Silicon Valley Veterans Launch Fight Against Manipulative, Addictive Tech

Veterans of tech companies such as Facebook, Google, Mozilla, and others are kicking off a campaign to redesign social media and other technology platforms to reduce their damaging effects on democracy, society, mental health, and children's well-being.

While acknowledging the benefits of such technologies, the founders of the Center for Humane Technology warn these platforms are in a "zero-sum race for our finite attention" and won't change on their own because the current model is profitable for them.

Launched over the weekend, the Center for Humane Technology plans to begin by targeting the risks to children of digital addiction. The organization is partnering with Common Sense, a child- and parent-focused nonprofit, on a "Truth about Tech" campaign pushing for changes in how technologies engage with kids.

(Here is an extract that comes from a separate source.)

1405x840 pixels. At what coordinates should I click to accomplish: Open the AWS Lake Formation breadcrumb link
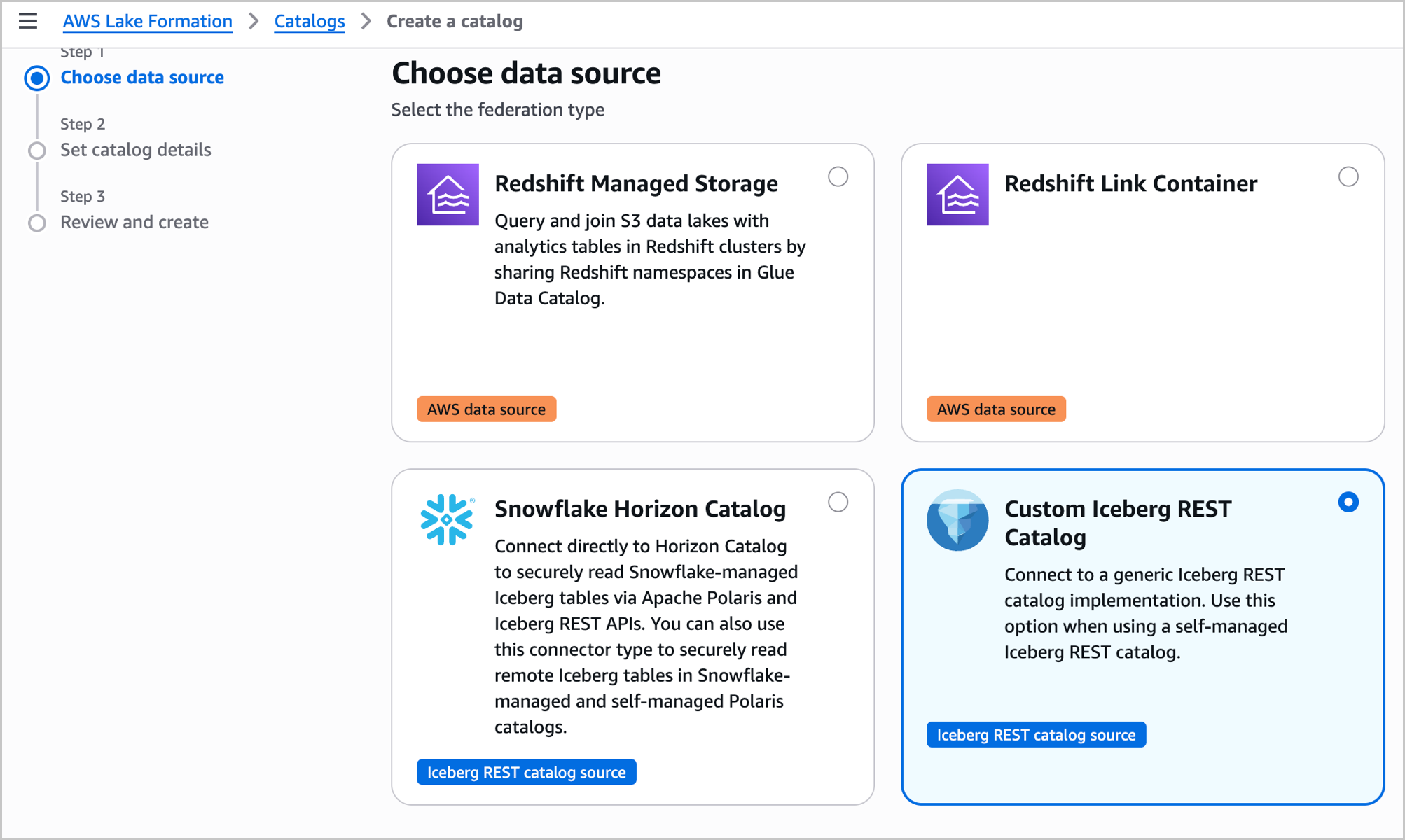tap(147, 21)

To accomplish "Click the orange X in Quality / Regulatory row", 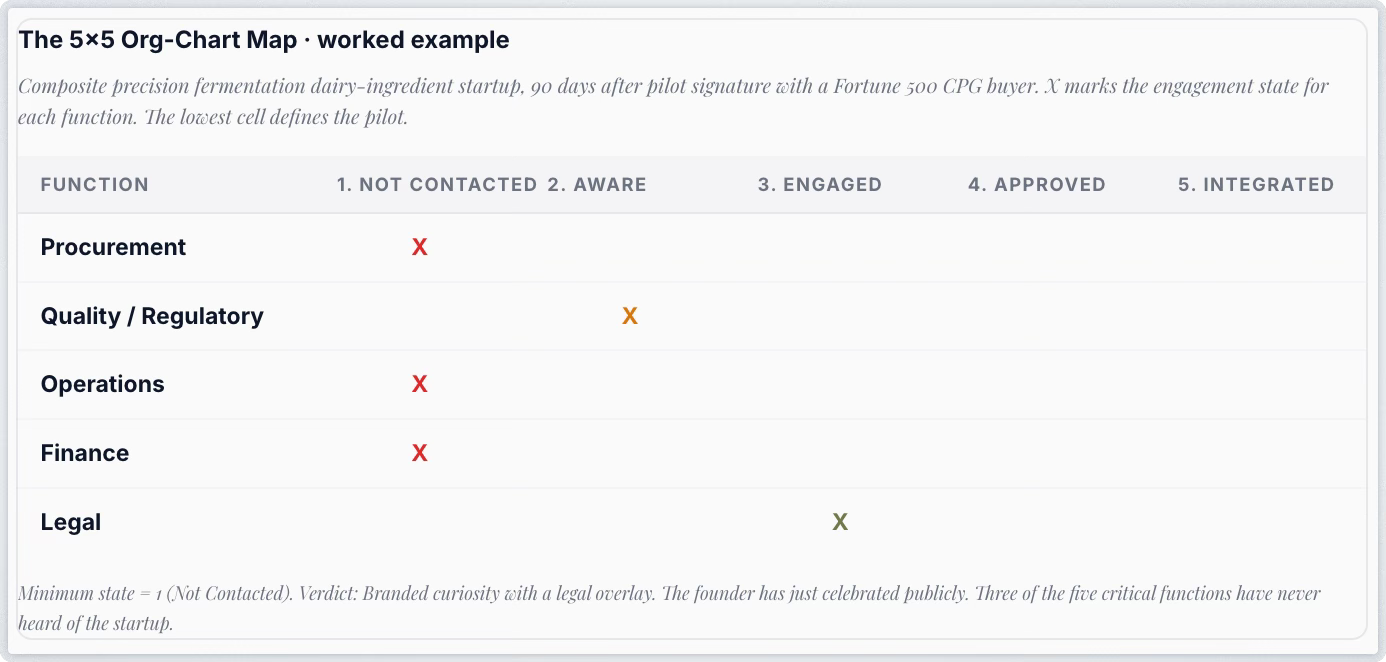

Like Magicians 'Looking for Blind Spots'

Founding members of the Center for Humane Technology include executive director Tristan Harris, formerly the design ethicist at Google; Roger McNamee, an early advisor to Facebook co-founder Mark Zuckerberg; chief strategy officer Aza Raskin, who previously worked at the head of user experience at Mozilla; and chief operating officer Randima Fernando, who was developer tools product manager at Nvidia and executive director of the nonprofit Mindful Schools.

Since leaving Google in 2016, Harris has been leading an initiative to "reform the attention economy," giving presentations, writing essays, and advocating for changes in how technology is used. In a May 2016 commentary, he described how his views on tech-driven manipulation were formed in part by his past experience as a magician.

"Magicians start by looking for blind spots, edges, vulnerabilities and limits of people's perception, so they can influence what people do without them even realizing it," Harris wrote. "Once you know how to push people's buttons, you can play them like a piano."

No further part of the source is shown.